In [1]:
import pandas as pd
import numpy as np
from sklearn.model_selection import GroupShuffleSplit
from sklearn.preprocessing import OneHotEncoder, OrdinalEncoder, StandardScaler
from sklearn.compose import ColumnTransformer
from sklearn.pipeline import Pipeline

In [2]:
data_path = r'/home/check/DATA/university/yr3, hk1/DS102 - ML for Statistic/Đồ án/goodread/DS102/DATA/gold/'

In [3]:
df = pd.read_csv(data_path + 'v1/gold_1.csv')

In [4]:
if 'Unnamed: 0' in df.columns:
    df = df.drop('Unnamed: 0', axis=1)

log_features = ['Units_Sold', 'Gross_Sales', 'Sale_Price', 'Sales_Rank', 'ratings_count', 'n_votes']

for col in log_features:
    df[col] = np.log1p(df[col])

In [5]:
gss = GroupShuffleSplit(n_splits=1, test_size=0.2, random_state=42)
train_idx, test_idx = next(gss.split(df, groups=df['title']))

train_df = df.iloc[train_idx].copy()
test_df = df.iloc[test_idx].copy()

In [6]:
numerical_features = [
    'year', 'publication_year', 'total_weeks', 'best_rank', 'worst_rank', 'mean_rank', 
    'debut_rank', 'average_rating', 'rating', 'is_expert'
] + log_features

In [7]:
categorical_onehot = ['Genre']
categorical_ordinal = ['Author_Rating']

ordinal_encoder = OrdinalEncoder(categories=[['Novice', 'Intermediate', 'Excellent', 'Famous']])

In [8]:
preprocessor = ColumnTransformer(
    transformers=[
        ('num', StandardScaler(), numerical_features),
        ('cat_onehot', OneHotEncoder(sparse_output=False, handle_unknown='ignore'), categorical_onehot),
        ('cat_ordinal', ordinal_encoder, categorical_ordinal)
    ],
    remainder='passthrough'  # Keep text features and targets
)

In [9]:
X_train = preprocessor.fit_transform(train_df.drop(['Commercial_success', 'Popular_success', 'Critical_success'], axis=1))
X_test = preprocessor.transform(test_df.drop(['Commercial_success', 'Popular_success', 'Critical_success'], axis=1))

In [10]:
num_cols = numerical_features
cat_onehot_cols = preprocessor.named_transformers_['cat_onehot'].get_feature_names_out(categorical_onehot)
cat_ordinal_cols = categorical_ordinal
remainder_cols = [col for col in train_df.columns if col not in numerical_features + categorical_onehot + categorical_ordinal + ['Commercial_success', 'Popular_success', 'Critical_success']]
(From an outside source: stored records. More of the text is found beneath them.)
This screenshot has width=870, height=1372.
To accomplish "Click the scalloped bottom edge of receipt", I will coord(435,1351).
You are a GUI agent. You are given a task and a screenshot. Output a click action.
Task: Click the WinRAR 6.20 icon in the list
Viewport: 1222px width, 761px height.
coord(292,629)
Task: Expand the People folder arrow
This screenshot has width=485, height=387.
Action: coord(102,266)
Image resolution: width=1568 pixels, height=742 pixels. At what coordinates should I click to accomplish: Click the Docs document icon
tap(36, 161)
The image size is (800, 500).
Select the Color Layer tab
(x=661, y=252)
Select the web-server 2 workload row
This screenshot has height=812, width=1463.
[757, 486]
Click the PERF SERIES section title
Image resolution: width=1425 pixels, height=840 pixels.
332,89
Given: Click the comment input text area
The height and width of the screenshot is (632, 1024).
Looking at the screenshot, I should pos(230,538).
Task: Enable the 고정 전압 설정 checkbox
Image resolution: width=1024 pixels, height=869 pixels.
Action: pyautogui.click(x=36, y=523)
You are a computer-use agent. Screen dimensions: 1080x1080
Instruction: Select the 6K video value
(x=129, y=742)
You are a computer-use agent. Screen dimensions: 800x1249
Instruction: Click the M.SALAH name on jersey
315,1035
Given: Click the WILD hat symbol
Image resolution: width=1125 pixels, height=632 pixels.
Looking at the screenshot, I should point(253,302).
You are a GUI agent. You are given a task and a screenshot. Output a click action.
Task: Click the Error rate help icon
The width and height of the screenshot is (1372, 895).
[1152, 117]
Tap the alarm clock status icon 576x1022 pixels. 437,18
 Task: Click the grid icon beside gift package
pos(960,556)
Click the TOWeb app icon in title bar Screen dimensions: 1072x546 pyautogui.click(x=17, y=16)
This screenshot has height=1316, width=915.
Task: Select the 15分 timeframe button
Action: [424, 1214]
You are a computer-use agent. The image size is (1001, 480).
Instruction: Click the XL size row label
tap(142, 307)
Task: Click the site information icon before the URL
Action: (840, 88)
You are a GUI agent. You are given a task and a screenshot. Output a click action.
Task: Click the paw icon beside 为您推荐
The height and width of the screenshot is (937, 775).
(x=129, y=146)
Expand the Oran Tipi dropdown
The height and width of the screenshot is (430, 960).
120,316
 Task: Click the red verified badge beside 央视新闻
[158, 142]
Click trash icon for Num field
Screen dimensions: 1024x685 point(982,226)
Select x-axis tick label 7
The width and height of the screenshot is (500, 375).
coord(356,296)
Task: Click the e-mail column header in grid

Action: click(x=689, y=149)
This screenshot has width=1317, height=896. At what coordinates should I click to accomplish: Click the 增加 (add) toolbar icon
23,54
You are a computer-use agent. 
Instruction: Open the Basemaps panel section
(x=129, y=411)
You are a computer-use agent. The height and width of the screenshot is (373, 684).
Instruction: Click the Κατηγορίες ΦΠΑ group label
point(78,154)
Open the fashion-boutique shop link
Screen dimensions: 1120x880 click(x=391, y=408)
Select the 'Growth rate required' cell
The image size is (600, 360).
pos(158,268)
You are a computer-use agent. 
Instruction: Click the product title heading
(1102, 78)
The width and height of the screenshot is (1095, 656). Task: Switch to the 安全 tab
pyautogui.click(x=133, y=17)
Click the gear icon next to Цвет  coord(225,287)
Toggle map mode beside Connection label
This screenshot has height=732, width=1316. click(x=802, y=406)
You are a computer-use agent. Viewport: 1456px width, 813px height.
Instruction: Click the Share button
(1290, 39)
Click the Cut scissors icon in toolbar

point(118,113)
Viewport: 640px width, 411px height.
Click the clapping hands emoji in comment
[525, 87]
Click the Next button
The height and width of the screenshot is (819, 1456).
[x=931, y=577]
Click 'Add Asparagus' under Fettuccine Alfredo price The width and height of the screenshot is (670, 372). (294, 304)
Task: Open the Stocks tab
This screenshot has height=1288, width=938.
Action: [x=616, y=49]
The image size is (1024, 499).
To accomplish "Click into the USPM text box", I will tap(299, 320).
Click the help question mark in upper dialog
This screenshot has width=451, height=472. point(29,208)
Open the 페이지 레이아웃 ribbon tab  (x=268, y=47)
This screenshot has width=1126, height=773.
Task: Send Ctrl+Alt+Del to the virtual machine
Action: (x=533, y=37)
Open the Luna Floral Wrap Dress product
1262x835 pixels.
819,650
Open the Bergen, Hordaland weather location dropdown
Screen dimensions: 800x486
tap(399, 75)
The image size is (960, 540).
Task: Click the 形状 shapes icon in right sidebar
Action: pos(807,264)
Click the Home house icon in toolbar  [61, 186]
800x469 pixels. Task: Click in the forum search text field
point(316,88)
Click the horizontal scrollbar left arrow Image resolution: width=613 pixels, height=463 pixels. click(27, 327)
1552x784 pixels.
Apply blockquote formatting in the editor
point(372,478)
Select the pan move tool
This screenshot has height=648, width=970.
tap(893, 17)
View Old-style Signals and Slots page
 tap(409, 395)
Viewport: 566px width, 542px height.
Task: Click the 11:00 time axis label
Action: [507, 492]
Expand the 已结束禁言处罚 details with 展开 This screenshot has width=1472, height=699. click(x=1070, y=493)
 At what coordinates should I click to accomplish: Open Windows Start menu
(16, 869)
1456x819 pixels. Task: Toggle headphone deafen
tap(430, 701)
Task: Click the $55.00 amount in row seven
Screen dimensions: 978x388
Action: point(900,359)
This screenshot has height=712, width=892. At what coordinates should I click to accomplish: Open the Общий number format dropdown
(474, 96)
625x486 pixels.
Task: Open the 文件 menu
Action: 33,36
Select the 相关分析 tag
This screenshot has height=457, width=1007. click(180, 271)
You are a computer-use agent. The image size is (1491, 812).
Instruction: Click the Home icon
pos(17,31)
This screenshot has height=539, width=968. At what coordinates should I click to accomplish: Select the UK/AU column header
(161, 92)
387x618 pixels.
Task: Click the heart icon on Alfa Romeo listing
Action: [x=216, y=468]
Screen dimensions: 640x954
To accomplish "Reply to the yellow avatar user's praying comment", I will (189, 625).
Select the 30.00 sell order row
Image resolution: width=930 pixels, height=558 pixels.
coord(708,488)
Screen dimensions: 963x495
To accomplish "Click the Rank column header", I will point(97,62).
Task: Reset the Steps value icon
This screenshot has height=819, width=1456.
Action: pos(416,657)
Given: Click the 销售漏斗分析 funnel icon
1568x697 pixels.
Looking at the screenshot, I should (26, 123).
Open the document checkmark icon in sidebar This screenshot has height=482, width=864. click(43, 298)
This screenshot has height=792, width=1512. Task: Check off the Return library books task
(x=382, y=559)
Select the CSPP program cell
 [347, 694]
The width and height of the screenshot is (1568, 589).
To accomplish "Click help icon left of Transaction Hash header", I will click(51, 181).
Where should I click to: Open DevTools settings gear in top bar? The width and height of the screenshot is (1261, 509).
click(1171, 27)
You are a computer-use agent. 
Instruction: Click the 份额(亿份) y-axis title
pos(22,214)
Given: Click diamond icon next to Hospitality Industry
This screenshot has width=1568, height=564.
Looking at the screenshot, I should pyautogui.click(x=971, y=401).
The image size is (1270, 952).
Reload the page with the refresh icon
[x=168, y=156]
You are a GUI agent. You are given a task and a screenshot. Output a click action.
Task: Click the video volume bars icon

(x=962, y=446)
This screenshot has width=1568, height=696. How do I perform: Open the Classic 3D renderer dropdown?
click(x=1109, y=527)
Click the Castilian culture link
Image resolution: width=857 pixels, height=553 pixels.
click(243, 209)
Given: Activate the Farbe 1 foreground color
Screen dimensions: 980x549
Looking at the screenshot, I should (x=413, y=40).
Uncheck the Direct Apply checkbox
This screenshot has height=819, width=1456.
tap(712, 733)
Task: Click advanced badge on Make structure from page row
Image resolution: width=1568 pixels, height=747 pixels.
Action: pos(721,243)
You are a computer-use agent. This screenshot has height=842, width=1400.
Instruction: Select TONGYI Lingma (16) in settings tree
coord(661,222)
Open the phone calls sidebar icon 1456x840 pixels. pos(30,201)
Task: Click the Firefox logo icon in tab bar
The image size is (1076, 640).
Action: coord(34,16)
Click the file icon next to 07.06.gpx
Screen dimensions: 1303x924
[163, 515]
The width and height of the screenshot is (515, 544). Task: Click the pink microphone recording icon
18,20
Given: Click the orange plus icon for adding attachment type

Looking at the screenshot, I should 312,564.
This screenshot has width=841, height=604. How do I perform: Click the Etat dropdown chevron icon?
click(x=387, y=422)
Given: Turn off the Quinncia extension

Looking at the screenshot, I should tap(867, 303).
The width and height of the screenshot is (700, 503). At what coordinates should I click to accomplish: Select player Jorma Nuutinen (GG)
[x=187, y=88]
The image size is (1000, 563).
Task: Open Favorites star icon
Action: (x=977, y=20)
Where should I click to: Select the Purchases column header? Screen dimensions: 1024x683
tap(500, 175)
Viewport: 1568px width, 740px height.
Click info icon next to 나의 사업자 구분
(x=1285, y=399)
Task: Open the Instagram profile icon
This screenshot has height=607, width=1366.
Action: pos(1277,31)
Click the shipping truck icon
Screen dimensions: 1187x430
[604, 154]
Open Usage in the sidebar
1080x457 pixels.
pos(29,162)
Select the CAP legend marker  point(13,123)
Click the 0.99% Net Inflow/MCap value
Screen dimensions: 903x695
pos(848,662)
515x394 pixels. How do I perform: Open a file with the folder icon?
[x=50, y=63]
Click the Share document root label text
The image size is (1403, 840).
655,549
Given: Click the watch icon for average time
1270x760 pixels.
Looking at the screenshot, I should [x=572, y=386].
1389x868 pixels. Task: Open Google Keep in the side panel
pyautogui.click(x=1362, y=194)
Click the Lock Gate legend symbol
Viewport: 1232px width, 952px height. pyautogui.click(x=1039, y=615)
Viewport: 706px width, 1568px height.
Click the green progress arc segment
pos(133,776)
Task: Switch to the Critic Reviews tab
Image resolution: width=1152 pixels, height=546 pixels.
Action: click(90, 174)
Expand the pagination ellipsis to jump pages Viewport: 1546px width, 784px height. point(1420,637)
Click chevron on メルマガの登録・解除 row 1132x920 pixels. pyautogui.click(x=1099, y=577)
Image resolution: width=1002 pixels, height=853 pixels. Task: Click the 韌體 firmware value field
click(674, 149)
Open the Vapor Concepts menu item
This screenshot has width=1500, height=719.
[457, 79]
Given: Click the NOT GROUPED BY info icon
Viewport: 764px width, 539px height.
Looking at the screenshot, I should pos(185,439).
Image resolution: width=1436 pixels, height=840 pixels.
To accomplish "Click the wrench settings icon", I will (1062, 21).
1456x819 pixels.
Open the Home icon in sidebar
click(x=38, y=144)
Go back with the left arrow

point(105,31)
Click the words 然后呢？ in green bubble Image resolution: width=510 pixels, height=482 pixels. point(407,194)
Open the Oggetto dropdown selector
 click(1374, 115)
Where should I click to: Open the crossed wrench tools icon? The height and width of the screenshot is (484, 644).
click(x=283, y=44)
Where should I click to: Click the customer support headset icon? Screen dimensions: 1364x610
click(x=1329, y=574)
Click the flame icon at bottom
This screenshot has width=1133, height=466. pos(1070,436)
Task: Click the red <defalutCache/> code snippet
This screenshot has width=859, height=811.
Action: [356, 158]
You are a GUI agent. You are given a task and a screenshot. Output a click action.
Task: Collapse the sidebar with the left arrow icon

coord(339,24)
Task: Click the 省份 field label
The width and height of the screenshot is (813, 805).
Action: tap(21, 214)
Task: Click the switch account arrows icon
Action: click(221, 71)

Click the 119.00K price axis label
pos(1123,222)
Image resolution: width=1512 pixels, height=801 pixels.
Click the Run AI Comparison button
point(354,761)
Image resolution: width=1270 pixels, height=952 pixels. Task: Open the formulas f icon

all_cols = list(num_cols) + list(cat_onehot_cols) + list(cat_ordinal_cols) + remainder_cols

In [11]:
train_df_processed = pd.DataFrame(X_train, columns=all_cols, index=train_df.index)
train_df_processed[['Commercial_success', 'Popular_success', 'Critical_success']] = train_df[['Commercial_success', 'Popular_success', 'Critical_success']]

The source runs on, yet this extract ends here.